Goal of the exercise.
Extend the passage about the Caraka-samhita and its translation, picking up after its final sentence.

This text was originally authored by Agnivesa for which it was known as Agnivesa-samhita. It was subsequently redacted by karaka, and his contribution was so significant that it is till today known as Caraka-samhita. As the colophons at the end of each chapter indicate, a large portion of this text, because of its non availability was supplemented by a later scholar-physician Drdhabala. All these changes, however, did not affect the authenticity of the text, because the principles laid down in the original text were faithfully followed by the subsequent redactor and the physician who supplemented the lost portion of the text. In an ancient text like this, such changes are inevitable. From the style of composition, it can be said that the original text was composed during the Upanisadic period, thousands of years before Christian era.

The unique feature of Sanskrit language is its syntactic flexibility. Of course, the rides of conjunction (sandhi) and compound (samara) are to be followed invariably. In addition, in verses which are written in cryptic form, following the rules of meter (chanda) is an essential requirement. Without the knowledge of these grammatical rules, the study of the original text of Caraka-samhita becomes a difficult problem.

Some of the Sanskrit technical terms have no exact equivalents in the English language. Therefore, in the translations, only the nearest and approximate equivalents are used. For an earnest student of this text, it is there-fore, necessary to know which English term is used to translate which technical term in Sanskrit.

Information provided.
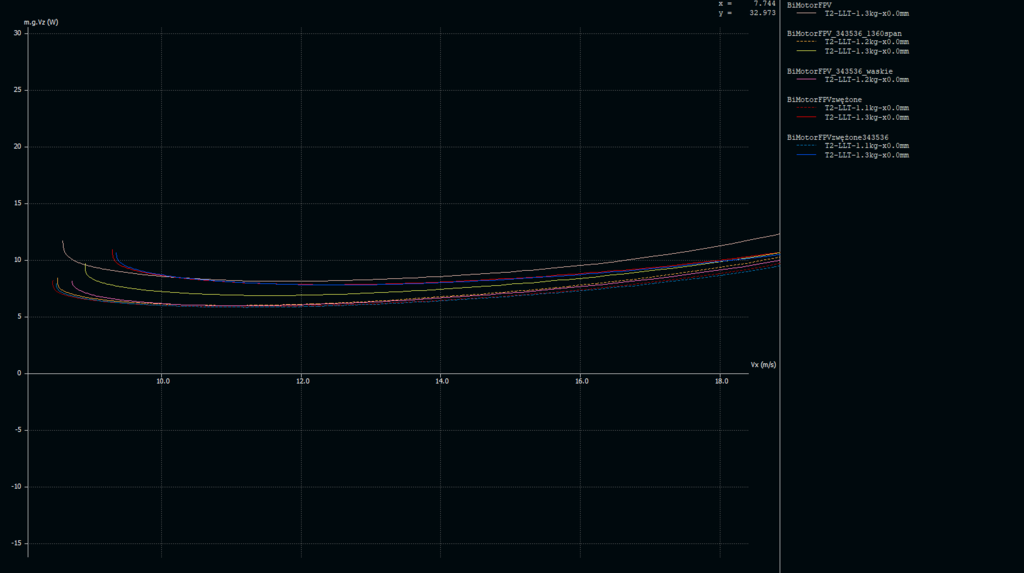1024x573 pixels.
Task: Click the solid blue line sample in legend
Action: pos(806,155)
==
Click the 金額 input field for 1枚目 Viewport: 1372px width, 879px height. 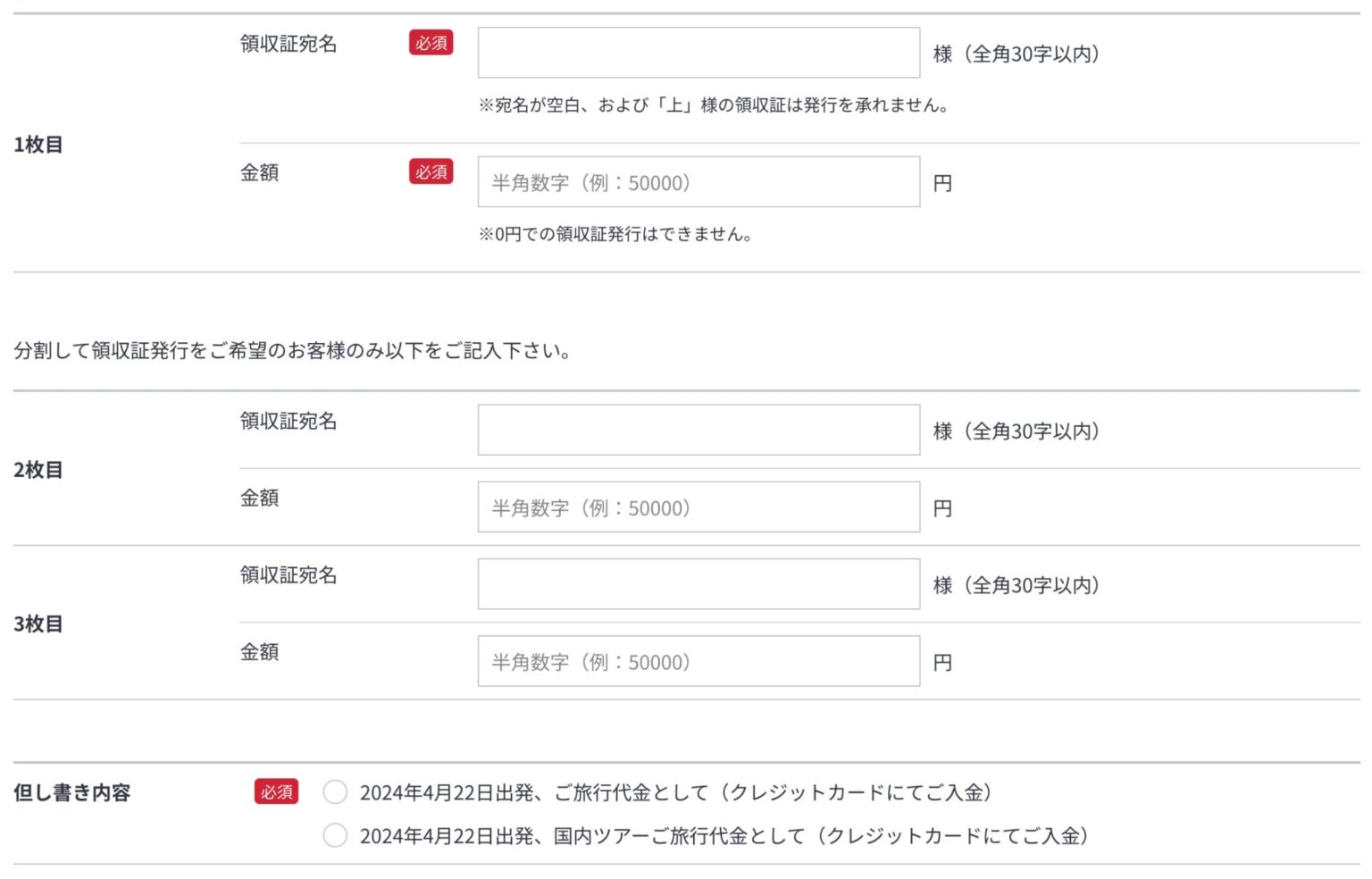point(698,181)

Answer to the exercise.
(iv) The original text is printed in Devanagari script. Some medical scientists, specially foreigners find it difficult to decipher this script. Therefore, there was a need to Romanise the Sanskrit text with internationally accepted diacritical marks.

Caraka-samhita has eight sections (sthanas) containing 120 chapters in total. In this volume containing the first four chapters of the first Sutra-sthana (section), the original Sanskrit text in Devanagari script, its Romanised form and the exact or approximate English equivalents in respect of each term are presented. To facilitate its study in depth and easy comprehension of the statements made in the text, the commentary in English based on Cakrapani's Ayurveda-dipika, paraphrased with subtitles discussing each individual topic, is provided.

I shall feel amply rewarded if this could help doctors, scientists and lay interested persons to appropriately understand the text, and utilise the knowledge enshrined in Caraka-samhita for the welfare of the suffering living beings.

For the preparation of this volume, Ku. Kanchan Gupta, M.A., M.Ed. rendered immense help for which I am exceedingly thankful to her, and I wish her all success in life.